NOTE: On some distributions, kernels (/boot/vmlinuz*) lack global read permissions. Administrator permissions are required to make the kernel chosen by guestmount to be readable. There is debate about the effectiveness of this security decision. On some distributions like Ubuntu, this will cause a problem. In the context of changing a one-off system, having this file globally read-only is considered safe.

Setup

Configure Environment

This step will set up some environment variables which will be used in this guide, as well as variables used for guestmount and to allow gdb to use the debugging scripts provided by the Linux Kernel source repository.

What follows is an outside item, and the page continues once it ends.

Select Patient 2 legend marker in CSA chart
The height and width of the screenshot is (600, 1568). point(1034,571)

mkdir -p "$HOME/Documents/linux-workspace/kernel-dev"
cd "$HOME/Documents/linux-workspace/kernel-dev"
export LINUX_REPO_PATH="$(pwd)/linux"

echo 'qemu-system-x86_64 -s -cpu host -nographic -accel kvm -m 1G Arch-Linux-x86_64-basic.qcow2' > run_vm.sh
chmod +x run_vm.sh

echo 'qemu-system-x86_64 -s -cpu host -nographic -accel kvm -m 1G -kernel linux/vmlinux -append "root=/dev/sda3 rw console=ttyS0,115200n8 nokaslr" Arch-Linux-x86_64-basic.qcow2 -S' > debug_vm.sh
chmod +x debug_vm.sh

echo 'guestmount -w -a Arch-Linux-x86_64-basic.qcow2 -m /dev/sda3 mnt/' > mount_vm.sh
chmod +x mount_vm.sh

echo "export LINUX_REPO_PATH=\"$LINUX_REPO_PATH\"" >> ~/.bashrc

echo 'add-auto-load-safe-path "$LINUX_REPO_PATH/scripts/gdb/vmlinux-gdb.py"' >> "$HOME/.config/gdb/gdbinit"

echo 'export LIBGUESTFS_DEBUG=1 LIBGUESTFS_TRACE=1' >> $HOME/.bashrc
echo 'export USERCFLAGS=" -ggdb "' >> $HOME/.bashrc
source "$HOME/.bashrc"

Obtain Resources

Here we need to obtain the basic materials to work with. These are a Virtual Machine image and a copy of the Linux Kernel source code itself.

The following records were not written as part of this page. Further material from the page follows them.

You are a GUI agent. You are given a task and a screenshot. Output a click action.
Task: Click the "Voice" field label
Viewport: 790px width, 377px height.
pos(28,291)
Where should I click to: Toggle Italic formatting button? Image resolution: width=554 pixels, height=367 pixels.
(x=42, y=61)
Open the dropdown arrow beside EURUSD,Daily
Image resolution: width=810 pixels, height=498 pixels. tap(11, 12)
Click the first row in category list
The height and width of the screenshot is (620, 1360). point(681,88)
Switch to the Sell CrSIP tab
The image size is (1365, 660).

NOTE: While this example uses the main Linux trunk, you should look up the most specific repo and branch for your development case.

git clone git://git.kernel.org/pub/scm/linux/kernel/git/torvalds/linux.git
wget https://geo.mirror.pkgbuild.com/images/latest/Arch-Linux-x86_64-basic.qcow2

Modify the Virtual Machine to be scriptable

This step performs several actions and is slow. First, it copies the Linux Kernel source into the VM. Next, it changes the default GRUB settings in the VM such that on each GRUB update, the VM will be set up to use a serial console. After that, since we require a serial console to script VM interaction, an unfortunately complex pipeline is used to augment the grub.cfg file so that both GRUB and Linux use a configured serial console to interact.

mkdir -p mnt
./mount_vm.sh
cp -r linux mnt/home/arch/

pushd mnt/
echo 'GRUB_TERMINAL_INPUT="console serial"' >> etc/default/grub
echo 'GRUB_TERMINAL_OUTPUT="gfxterm serial"' >> etc/default/grub
echo 'GRUB_SERIAL_COMMAND="serial --unit=0 --speed=115200"' >> etc/default/grub

echo 'serial --unit=0 --speed=115200' > tmp
cat grub.cfg >> tmp
mv -f tmp grub.cfg

sed 's/terminal_input console/terminal_input serial/' < grub.cfg | sed 's/terminal_output gfxterm/terminal_output serial/' > tmp && mv -f tmp grub.cfg

BOOT_LINES="$(grep '/boot/vmlinuz-linux' < grub.cfg | sort -u)"
echo "$BOOT_LINES" | while IFS= read -r l ;\
    do l_escaped="$(printf '%s' "$l" | sed -e 's/[\/&]/\\&/g')" ;\
    l_escaped="$(printf '%s' "$l_escaped" | sed -e 's/\t/\\t/g')" ;\
    sed "s/$l_escaped/$l_escaped console=ttyS0,115200n8/g" < grub.cfg | sed 's/console=ttyS0,115200n8 console=ttyS0,115200n8/console=ttyS0,115200n8/g' > tmp ;\
    mv -f tmp grub.cfg ;\
    chmod 664 grub.cfg ;\
done

popd

umount mnt

Obtain applicable Kernel configuration

All this work lets the following script work. This is an expect script and can match and send in response-specific data. It configures the VM and generates the critical .config file needed to compile the Linux Kernel.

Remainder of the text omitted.